Sunday, October 7, 2012

Telephone Ringer


Caution: The circuit generates a high voltage which can shock.

The Phone Ringer circuit will work with any ordinary phone including older bell ringer types. The circuit rings the phone in a completely realistic manner until someone answers. When the receiver is lifted the user hears the audio of your choice. It might be another telephone, a tape recording, a favorite talk radio show, a fake busy-signal, a scanner tuned to weather or police, cues for the actor who forgot his next line, or whatever audio source strikes your fancy. DC current is passed through the phone to activate the phone’s electronics.



Provisions for experimenters include a ring inhibit control and an additional transistor will activate devices when the phone is answered. The ring inhibit control is used to start the ringing when a signal goes low and the activate-on-answer control can start a tape recording or other device when the phone is answered. For example, the ringer could be triggered by an alarm clock to make an artificial but realistic wake-up call. When you answer, your own voice instructs you about the importance of getting up. This wake-up caller is quite persistent, calling back the instant you hang up!



Do not connect this circuit or the phones used with this circuit to the phone lines.

The phone cable will have red and green wires which are simply connected to the points indicated by the schematic. Polarity should not matter. Other devices may be connected as described but no connection to a "real" phone line is intended.

The circuitry is simple and not particularly critical. The first two inverters form a slow pulse generator which controls the ringing rate. Change the 0.22 uf capacitor to change the ringing rate and change the 22 Meg. resistor in series with the diode to change the length of the ring. The second two inverters generate the 20 Hz ringing signal. This frequency can be changed by changing the .033uf capacitor. Mechanical bell ringers have a resonant clapper and should be driven with a frequency near 20 Hz but a slight variation may give a better ring. The last two inverters buffer the ringing signal and drive the two output transistors. Practically any transistors can be used for the output including 2N4401 and 2N4403 but power transistors in a TO-220 package might be more desirable if a lot of ringing is anticipated. The transistors should be capable of handling several hundred milliamperes. Any low-leakage signal diodes will work for the 1N914s.

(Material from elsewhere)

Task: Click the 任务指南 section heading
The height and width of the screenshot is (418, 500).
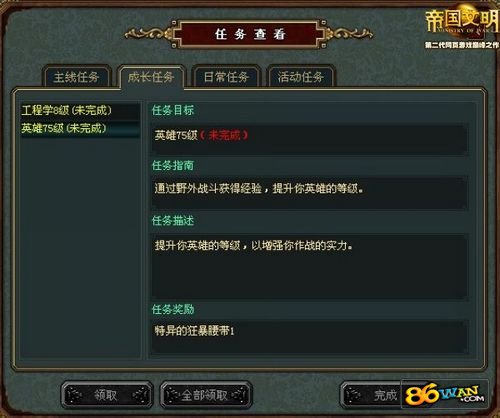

The power transformer must handle 20 Hz with at least some efficiency so it is best to use larger units. Molded transformers will work fine but of course they cannot be DC types which have built-in rectifiers. Choose a transformer with a low voltage winding rated for an output voltage well below the DC power supply used. The circuit as shown runs on 12 volts with a 9 volt transformer. Some transformers have 220 volt windings which can give a stronger ring if necessary. A 6 volt filament transformer powered by the circuit as shown will give a quite strong ring. Reduce the 10 ohm emitter resistors to 4.7 ohms to get more ring power if power transistors are used . (Don't leave them out entirely since they help prevent high frequency oscillations.)


Ringing is inhibited by applying a voltage near VCC to the 1N914 diode. A simple transistor inverter can change the sense and increase the sensitivity so that a couple of volts will start the ringing (fig. 2). If the phone is to ring when the squelch of a modern scanner breaks try looking in the scanner for an analog switch integrated circuit. One of its pins will jump between 0 and 5 volts when the squelch breaks and this signal is fine for driving the inverter circuit. Fig. 2 also shows how to connect a photocell so that the phone rings only when the lights are off. (Record a dial tone so the victim concludes that the caller keeps hanging up just as he turns on the light.) The ringer control can also be used in a variety of other ways to automate the ringing. For example, a 470k pull-up resistor combined with a large electrolytic capacitor connected to ground makes an interesting doorbell. Just connect the doorbell switch across the capacitor and the phone will ring for a few seconds when the switch is pushed. (The capacitor discharges quickly but charges slowly.)




Fig. 3 shows how to add an answer activated control. The 1k resistor may be replaced with a relay for controlling a tape recorder. Put a diode across the winding to protect the transistor from inductive kick-back.

The phone ringer may be used to construct a pretend cellular phone system for the kids using an ordinary cordless phone and a regular phone wired in series. Keep the wiring neat and insulated so that the ring voltage doesn't "bite" anyone. Connect the ringer, ordinary phone and the base unit of the cordless phone in series. Wire a switch which enables the ringer and shorts the ordinary phone (two-pole switch). When the cordless phone is answered, flip the switch to talk. Shorting the ordinary phone is probably not necessary but be prepaired for a rather loud buzzing in the earpiece when the other phone rings! The advanced experimenter may wish to build an artificial phone system by adding a on-hook high voltage supply, dial tone oscillators, and appropriate switching circuitry. Quite a challange!